Much of the AI research community remains unaware of the Alignment Problem (according to my personal experience), and I haven't seen much discussion about how to deliberately expand the community (all I've seen to this effect is Scott's A/B/C/D/E testing on alignment articles).
Expanding the number of people aware of (and ideally, working on) the alignment problem is a high-leverage activity: a constant amount of effort spent educating someone in exchange for a chance of recruiting an ally who will work hard at our sides. Another metric by which we should evaluate approaches is whether we have to convince or simply educate; professors and high-status researchers may be more dismissive (possibly due to the inside view, their wariness of strange-sounding ideas, and overconfidence in their long-term predictions), but their influence would be greater. On the other hand, a good friend in a CS or Math under-/post-graduate program may be more receptive.
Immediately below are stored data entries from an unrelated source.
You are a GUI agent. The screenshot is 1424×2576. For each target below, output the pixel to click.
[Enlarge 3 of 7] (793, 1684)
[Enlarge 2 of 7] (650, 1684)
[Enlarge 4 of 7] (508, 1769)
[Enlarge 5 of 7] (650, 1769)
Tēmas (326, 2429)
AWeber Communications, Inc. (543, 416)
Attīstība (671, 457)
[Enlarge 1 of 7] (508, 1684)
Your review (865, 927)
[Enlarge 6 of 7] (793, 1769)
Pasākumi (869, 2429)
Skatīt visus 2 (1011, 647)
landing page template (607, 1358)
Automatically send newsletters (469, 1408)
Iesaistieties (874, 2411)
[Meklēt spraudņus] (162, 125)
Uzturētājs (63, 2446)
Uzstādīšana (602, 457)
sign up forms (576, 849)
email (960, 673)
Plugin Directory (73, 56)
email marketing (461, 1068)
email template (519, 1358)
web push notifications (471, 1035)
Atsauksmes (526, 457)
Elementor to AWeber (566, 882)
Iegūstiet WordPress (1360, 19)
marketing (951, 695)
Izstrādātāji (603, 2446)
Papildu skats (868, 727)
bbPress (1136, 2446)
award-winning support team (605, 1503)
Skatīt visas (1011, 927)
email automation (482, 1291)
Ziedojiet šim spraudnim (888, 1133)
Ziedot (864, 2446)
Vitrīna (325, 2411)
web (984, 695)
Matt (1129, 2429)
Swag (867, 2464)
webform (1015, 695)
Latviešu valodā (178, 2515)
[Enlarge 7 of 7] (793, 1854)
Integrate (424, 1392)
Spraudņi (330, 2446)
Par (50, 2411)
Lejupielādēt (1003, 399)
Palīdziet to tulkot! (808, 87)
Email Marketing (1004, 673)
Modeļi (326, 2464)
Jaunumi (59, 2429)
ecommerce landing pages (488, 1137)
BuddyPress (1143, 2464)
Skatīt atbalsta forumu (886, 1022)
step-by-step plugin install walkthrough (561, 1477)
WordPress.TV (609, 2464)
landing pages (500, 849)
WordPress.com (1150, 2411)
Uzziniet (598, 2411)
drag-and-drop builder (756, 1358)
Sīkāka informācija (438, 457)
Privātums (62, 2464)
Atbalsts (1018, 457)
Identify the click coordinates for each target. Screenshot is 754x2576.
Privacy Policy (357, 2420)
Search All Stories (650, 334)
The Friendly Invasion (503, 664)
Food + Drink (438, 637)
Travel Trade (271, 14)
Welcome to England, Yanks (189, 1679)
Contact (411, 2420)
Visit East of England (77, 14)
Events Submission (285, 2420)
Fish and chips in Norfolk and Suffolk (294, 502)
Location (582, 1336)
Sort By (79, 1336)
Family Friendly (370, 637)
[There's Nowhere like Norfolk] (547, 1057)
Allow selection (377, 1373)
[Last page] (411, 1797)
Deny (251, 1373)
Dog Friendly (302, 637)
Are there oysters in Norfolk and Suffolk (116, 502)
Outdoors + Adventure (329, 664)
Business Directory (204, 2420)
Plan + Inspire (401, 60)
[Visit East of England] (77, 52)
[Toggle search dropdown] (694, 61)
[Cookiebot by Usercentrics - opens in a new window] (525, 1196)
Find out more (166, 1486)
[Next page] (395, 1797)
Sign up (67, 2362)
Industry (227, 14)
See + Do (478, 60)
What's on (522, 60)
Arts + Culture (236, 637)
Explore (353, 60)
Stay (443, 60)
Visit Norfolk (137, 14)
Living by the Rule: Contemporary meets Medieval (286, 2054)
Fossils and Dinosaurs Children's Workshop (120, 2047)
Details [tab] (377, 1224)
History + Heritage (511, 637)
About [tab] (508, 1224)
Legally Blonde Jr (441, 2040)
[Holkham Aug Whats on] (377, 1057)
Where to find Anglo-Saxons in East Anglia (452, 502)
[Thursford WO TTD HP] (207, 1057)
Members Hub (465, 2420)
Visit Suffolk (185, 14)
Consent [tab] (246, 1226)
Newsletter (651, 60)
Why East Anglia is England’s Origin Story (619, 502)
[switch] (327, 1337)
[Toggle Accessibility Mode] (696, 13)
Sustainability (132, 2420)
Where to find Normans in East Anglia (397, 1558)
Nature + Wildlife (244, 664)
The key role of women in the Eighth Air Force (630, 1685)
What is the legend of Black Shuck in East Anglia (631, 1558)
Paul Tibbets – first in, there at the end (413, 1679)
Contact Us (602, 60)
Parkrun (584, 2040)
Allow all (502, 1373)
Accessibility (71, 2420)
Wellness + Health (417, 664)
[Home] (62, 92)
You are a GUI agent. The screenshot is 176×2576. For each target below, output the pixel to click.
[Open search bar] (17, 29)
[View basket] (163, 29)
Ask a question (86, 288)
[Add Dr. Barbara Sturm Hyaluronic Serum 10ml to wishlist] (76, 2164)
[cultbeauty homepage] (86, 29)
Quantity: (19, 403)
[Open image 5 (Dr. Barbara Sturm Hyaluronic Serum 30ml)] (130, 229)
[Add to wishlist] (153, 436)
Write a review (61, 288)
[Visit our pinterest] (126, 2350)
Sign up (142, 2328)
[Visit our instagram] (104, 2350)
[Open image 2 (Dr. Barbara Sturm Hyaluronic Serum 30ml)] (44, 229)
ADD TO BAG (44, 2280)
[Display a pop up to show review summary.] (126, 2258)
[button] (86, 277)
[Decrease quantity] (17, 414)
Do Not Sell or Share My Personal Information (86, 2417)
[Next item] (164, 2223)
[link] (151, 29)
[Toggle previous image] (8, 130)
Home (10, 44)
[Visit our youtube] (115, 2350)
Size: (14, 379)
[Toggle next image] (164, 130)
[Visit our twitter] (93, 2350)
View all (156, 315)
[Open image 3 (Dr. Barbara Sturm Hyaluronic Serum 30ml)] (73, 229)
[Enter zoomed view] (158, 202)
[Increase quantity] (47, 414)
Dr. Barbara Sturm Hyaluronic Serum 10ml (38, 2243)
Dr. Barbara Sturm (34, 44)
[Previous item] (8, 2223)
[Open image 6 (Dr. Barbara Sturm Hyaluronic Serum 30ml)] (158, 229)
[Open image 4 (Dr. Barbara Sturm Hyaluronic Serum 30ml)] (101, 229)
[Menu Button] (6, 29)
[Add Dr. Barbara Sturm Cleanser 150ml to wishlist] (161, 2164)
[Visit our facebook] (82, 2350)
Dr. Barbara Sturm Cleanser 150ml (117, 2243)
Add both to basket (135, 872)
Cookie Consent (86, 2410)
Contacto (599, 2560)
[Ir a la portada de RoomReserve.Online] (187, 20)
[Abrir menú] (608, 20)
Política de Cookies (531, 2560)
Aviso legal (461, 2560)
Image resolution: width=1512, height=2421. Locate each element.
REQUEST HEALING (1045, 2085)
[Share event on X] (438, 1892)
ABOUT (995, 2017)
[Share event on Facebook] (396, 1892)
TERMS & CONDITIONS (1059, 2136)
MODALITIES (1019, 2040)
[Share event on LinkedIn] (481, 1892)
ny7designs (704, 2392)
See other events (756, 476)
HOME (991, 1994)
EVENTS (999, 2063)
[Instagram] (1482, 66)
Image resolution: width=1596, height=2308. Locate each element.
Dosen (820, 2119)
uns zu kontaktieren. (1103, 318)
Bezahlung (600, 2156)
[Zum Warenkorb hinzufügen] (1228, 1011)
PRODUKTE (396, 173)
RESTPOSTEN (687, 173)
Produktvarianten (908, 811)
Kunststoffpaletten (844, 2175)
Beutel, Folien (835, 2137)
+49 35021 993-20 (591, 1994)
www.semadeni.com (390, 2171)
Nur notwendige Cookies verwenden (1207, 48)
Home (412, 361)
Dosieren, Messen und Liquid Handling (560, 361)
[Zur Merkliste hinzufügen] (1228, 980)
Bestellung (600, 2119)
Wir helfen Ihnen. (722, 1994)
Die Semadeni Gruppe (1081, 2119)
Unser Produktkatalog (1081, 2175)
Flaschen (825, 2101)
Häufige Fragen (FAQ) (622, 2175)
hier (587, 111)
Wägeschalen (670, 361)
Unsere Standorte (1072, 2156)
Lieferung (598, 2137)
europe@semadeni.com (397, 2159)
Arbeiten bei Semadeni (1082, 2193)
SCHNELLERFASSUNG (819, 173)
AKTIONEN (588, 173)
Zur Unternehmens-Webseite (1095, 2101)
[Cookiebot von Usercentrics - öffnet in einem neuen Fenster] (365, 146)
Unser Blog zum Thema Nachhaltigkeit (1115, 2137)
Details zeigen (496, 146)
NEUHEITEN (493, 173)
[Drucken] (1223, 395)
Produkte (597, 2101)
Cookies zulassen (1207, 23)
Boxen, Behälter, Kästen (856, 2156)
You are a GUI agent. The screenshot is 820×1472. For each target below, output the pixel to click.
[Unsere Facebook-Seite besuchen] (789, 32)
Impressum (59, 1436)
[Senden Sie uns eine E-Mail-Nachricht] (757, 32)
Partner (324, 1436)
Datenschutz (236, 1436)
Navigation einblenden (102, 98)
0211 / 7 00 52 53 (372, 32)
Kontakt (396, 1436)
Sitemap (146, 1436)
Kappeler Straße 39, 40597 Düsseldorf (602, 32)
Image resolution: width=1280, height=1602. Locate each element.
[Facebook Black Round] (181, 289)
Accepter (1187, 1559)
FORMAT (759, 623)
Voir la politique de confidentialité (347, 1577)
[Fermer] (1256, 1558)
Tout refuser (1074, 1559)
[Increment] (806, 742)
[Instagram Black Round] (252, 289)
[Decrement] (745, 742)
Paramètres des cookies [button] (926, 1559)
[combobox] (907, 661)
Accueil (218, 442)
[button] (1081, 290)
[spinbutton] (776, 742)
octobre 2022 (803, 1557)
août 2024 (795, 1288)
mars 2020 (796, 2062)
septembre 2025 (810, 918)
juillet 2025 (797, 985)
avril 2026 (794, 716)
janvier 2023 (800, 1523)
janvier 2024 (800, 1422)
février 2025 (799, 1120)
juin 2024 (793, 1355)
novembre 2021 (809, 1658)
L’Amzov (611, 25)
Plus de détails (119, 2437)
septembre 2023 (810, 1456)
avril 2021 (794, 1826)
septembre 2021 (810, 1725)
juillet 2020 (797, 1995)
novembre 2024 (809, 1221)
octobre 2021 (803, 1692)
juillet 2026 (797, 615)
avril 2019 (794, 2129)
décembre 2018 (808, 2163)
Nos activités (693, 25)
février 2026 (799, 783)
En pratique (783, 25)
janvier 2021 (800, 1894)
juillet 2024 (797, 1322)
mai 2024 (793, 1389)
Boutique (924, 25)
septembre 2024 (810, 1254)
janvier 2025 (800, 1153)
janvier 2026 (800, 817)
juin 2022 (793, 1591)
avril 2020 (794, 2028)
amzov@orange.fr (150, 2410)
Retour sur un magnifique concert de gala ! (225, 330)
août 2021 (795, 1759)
In my case, I stumbled upon HP:MoR one year ago, read the Sequences, and then read more about Alignment and CEV. I appreciated that Alignment was a serious problem, but it wasn't until I got through Superintelligence that I realized it's basically The Problem. Being in the second year of my doctorate program, I didn't know whether I was "too late" to start learning the math, "too far behind" people like Eliezer to make a difference. What I did know is that everyone can't defect - we need people to put in the work, and we probably need substantially more people doing so.
What happened to me took a lot of time and may be unrealistic to recommend to others. The articles Scott tested seem equally effective; instead, I'd like to discuss what social approaches work best for taking people from friend to friend-who-takes-alignment-seriously (while optimizing against effort expended), and whether this is an efficient use of our time.